**Action item**
Begin at the line that holds "The image size" and retype every line through the end of the material, both included. Leave out the pictures.
Data for this task: Begin
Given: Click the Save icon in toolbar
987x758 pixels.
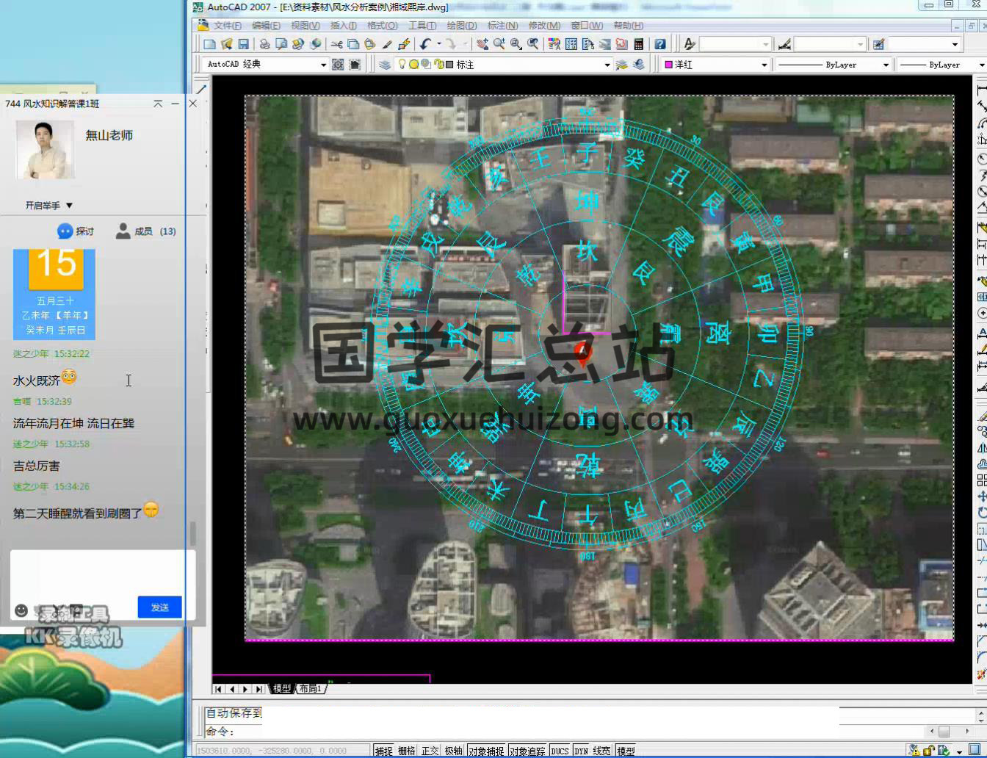Looking at the screenshot, I should pyautogui.click(x=244, y=45).
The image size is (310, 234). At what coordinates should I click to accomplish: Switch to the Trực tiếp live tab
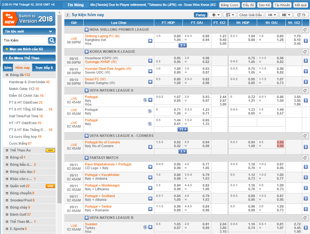tap(44, 68)
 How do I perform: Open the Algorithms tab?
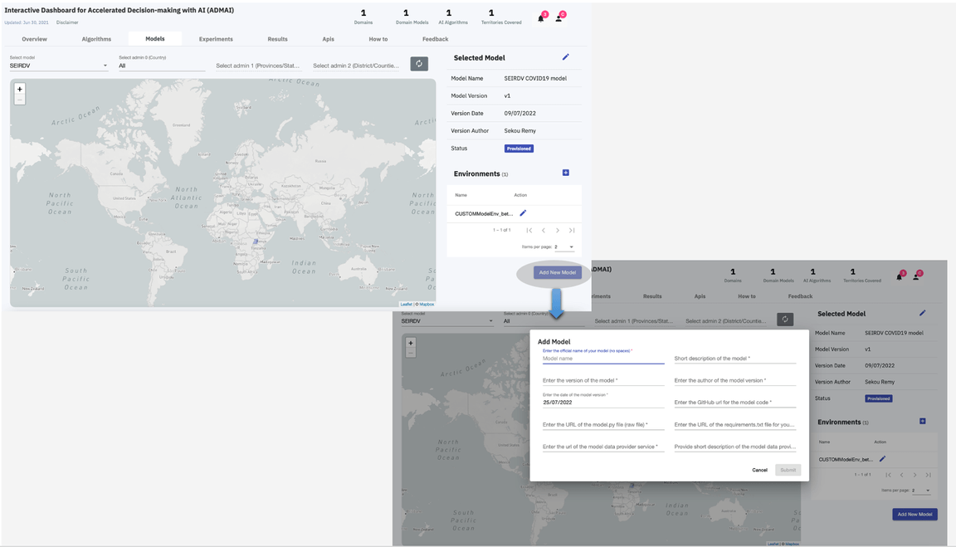[96, 39]
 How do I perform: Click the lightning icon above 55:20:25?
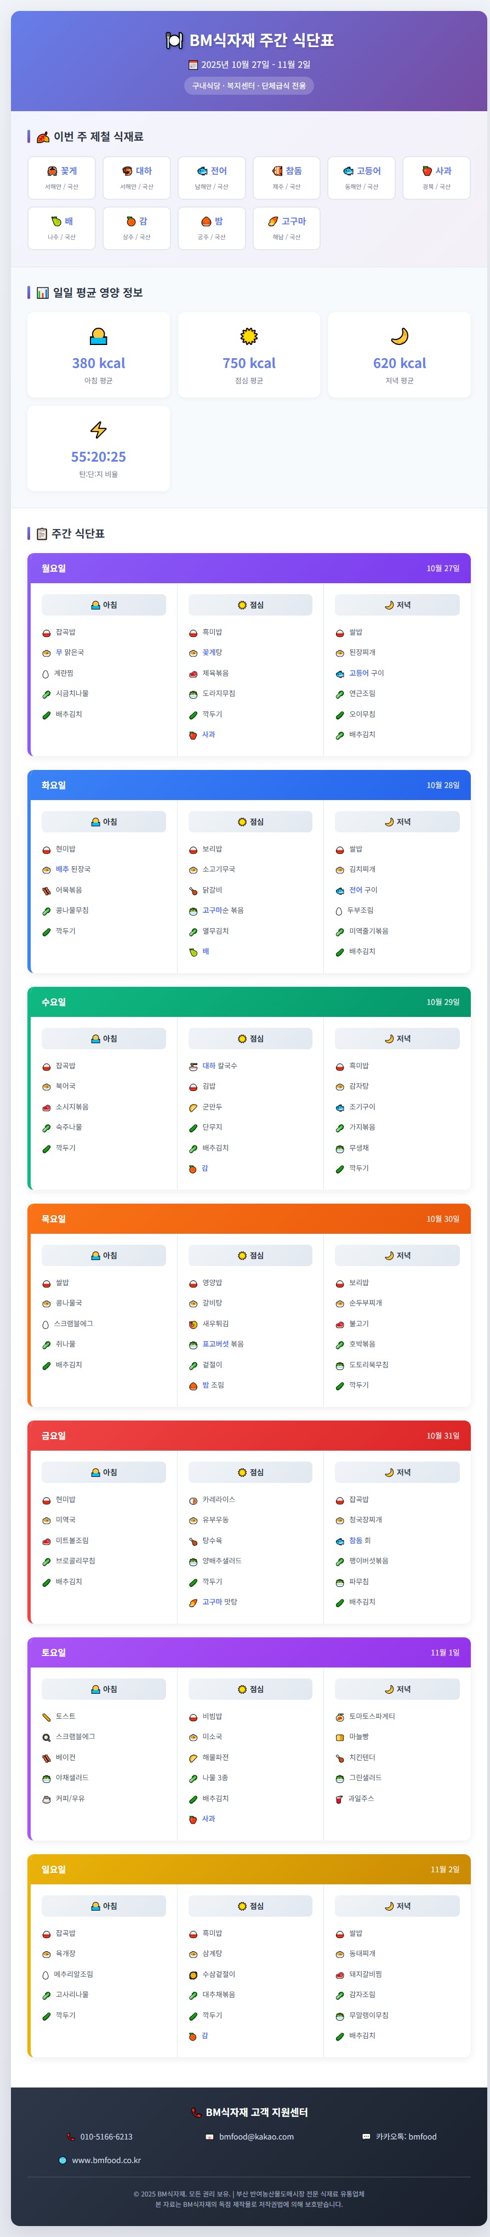(x=98, y=430)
Data for this task: End
**Output of the exercise**
The image size is (310, 234). At what coordinates should I click to accomplish: Switch to the Trực tiếp live tab
tap(44, 68)
 How do I perform: Open the Algorithms tab?
[96, 39]
 How do I perform: Click the lightning icon above 55:20:25?
(x=98, y=430)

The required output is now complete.